Elizabeth Christina Lubbock
It is with great sadness that we share the news that Elizabeth Christina Lubbock, aka Lady Christina, aka Mumzie, died April 19th in her 90th year. She was born in Ottawa on June 25th, 1932, and was proud to have been born and raised and to have lived all her life on the unceded, unsurrendered territory of the Anishnabe Algonquin Nation. Christina was the beloved mother of the four children she had with Bremner Rogers: Shelagh Rogers (Charlie Cheffins), Margot Pratt (Geoff), John Rogers (Jan) and Rob Rogers; she was loving grandmother to Luke, Tyler, Jake, Angela and Dylan and great-grandmother to Jaxon and Logan Rogers, Sage Pratt and Penelope Rogers. She was also a wonderful grand-dogmother to assorted German Shepherds, cocker spaniels and five schnauzers. She is predeceased by her husband Michael Ronald Lubbock and was stepmother to Judith, Jeremy, Jessica, John, Joanna and Inga.
Christina made a difference in so many lives. In the 1960s, she started the first recycling effort in the Glebe. At the same time, she was running an enterprise for people who were homebound, selling their fine handwork for them from the back of her station wagon. In the early 1970s, she was president of the Ottawa Women’s Canadian Club where she met “the love of my life” Michael Lubbock, then president of the Canadian Association for Latin America (CALA). She wore a mink hat, tilted to give her an air of mystery. He said it was that tilt, that hat, that caught his attention. Christina would refer it as “THE” hat and kept it for the rest of her life.
In 1979, she and Michael were among the people who initiated Project 4000 which sponsored 4,000 refugees from Vietnam, Laos and Cambodia for settlement in Ottawa. She helped run it on a day to day basis and made sure people from those lands had the medical care they needed.
Christina worked for a number of years at the Canadian Centre for Management Development. She loved her colleagues there. Certainly they would be able to recall being recipients of her delightful poems for birthdays and anniversaries.
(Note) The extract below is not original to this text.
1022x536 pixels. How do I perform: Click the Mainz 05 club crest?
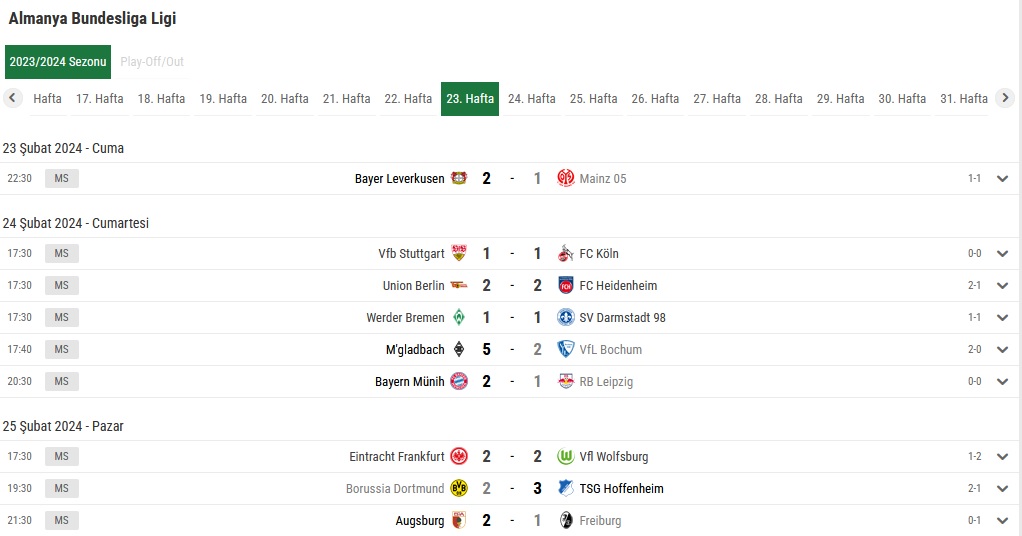(565, 178)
She went on to become the CEO of WaterCan (now WaterAid Canada), founded by her husband Michael. She passionately believed in clean water as a human right.
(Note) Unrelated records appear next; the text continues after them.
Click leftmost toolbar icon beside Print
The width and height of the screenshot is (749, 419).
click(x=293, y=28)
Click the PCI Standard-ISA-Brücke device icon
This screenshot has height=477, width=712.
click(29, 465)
At the end of her career, in her seventies, she started up her own company called Voice Matters, employing her critical ear to help others improve their public speaking skills. She could lead the most reticent speaker to enunciate clearly and would tell her students that “speaking is like singing”. She would begin their instruction by getting them to declaim the opening lines of “O Canada”, at the same time inviting them to share in the abiding love she had for our country.
She was an ardent CBC supporter and listener (with her velvety alto voice, would have made a captivating host of a classical music program), she enjoyed good conversation, good champagne (“and not the cheap stuff”), and Golden Palace eggrolls. She was a voracious reader of Canadian literature. Her favourite authors were Alistair MacLeod, Louise Penny and Richard Wagamese.
Christina was known as the Queen of the Byward Market and merchants lit up when she entered their stores. Food shopping in the market was a day-long adventure and she’d end her rounds with the flower vendors, talking with them for hours, and coming home with her beloved mums and freesias. Her home was always open to old friends and to newcomers and, being a fabulous cook, she fed all her visitors, in every way.
To quote Lesley Taylor, her best friend since childhood, Christina was, quite simply, an original. She was gregarious, gracious and movie-star beautiful. An accomplished pianist and organist, she adored the National Arts Centre Orchestra, subscribing to NACO concerts for decades. She loved to visit the Snow Goose Gallery and had a long friendship with its proprietor Ian Wright. She also charmed a good number of Inuit carvings from him to use for fundraisers for WaterCan!
In her last five years, she regaled fellow residents at Governors Walk with her stories from her amazing life. Her door was open to everyone--family, friends and fellow residents. Christina’s family is profoundly grateful for the kindness and care she received from the staff, especially in the days leading up to her very peaceful death. Christina, Lady Christina, Queen Christina, Mumzie will be deeply missed by everyone whose lives she touched.
A memorial service for Christina will be held Monday, April 24th at 1pm at the Garden Chapel of Tubman Funeral Home, 3440 Richmond Road, Nepean.
A light has gone out in the world, but there’s a new star, burning brightly in the morning sky. Look up. Look way up.